● **WHAT YOU ARE ASKED TO DO**
Set out exactly, line by line, the stretch of data below that begins at the line containing "Зонд температурных печей" and ends at the line containing "Вкладыш опорного кронштейна", with both ends kept.

[Collected data entries]
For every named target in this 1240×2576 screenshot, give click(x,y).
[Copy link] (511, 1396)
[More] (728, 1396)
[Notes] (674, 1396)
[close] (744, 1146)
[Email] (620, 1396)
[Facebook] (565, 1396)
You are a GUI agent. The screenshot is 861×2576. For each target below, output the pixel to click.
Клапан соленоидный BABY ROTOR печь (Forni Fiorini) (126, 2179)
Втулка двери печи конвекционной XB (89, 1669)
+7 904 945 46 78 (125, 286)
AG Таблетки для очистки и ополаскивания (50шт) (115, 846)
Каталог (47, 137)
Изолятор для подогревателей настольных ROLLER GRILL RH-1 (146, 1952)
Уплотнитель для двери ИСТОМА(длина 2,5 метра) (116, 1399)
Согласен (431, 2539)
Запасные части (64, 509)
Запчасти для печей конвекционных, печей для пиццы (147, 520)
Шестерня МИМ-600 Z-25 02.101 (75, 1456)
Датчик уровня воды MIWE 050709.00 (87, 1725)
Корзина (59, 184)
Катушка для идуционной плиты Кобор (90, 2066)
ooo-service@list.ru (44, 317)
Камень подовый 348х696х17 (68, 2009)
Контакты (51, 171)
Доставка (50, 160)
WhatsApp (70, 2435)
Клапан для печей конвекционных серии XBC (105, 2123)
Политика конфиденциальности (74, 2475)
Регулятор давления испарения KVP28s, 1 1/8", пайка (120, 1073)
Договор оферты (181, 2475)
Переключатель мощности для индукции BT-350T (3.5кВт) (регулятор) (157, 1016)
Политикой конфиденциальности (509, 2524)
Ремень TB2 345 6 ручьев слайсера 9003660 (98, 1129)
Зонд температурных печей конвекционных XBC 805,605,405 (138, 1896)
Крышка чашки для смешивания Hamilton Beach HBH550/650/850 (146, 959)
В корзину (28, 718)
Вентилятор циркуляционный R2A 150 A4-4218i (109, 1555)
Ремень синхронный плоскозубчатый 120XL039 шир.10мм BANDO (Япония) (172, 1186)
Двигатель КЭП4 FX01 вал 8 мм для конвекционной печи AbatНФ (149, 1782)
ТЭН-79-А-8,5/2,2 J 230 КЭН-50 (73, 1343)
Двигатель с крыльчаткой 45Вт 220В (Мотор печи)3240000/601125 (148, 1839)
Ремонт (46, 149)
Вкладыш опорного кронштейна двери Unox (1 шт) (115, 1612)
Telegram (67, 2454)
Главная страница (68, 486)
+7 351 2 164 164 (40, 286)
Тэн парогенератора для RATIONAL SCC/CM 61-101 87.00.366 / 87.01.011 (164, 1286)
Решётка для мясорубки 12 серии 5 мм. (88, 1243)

● **TASK RESPONSE**
Зонд температурных печей конвекционных XBC 805,605,405 (138, 1896)
Крышка чашки для смешивания Hamilton Beach HBH550/650/850 (146, 959)
В корзину (28, 718)
Вентилятор циркуляционный R2A 150 A4-4218i (109, 1555)
Ремень синхронный плоскозубчатый 120XL039 шир.10мм BANDO (Япония) (172, 1186)
Двигатель КЭП4 FX01 вал 8 мм для конвекционной печи AbatНФ (149, 1782)
ТЭН-79-А-8,5/2,2 J 230 КЭН-50 (73, 1343)
Двигатель с крыльчаткой 45Вт 220В (Мотор печи)3240000/601125 (148, 1839)
Ремонт (46, 149)
Вкладыш опорного кронштейна двери Unox (1 шт) (115, 1612)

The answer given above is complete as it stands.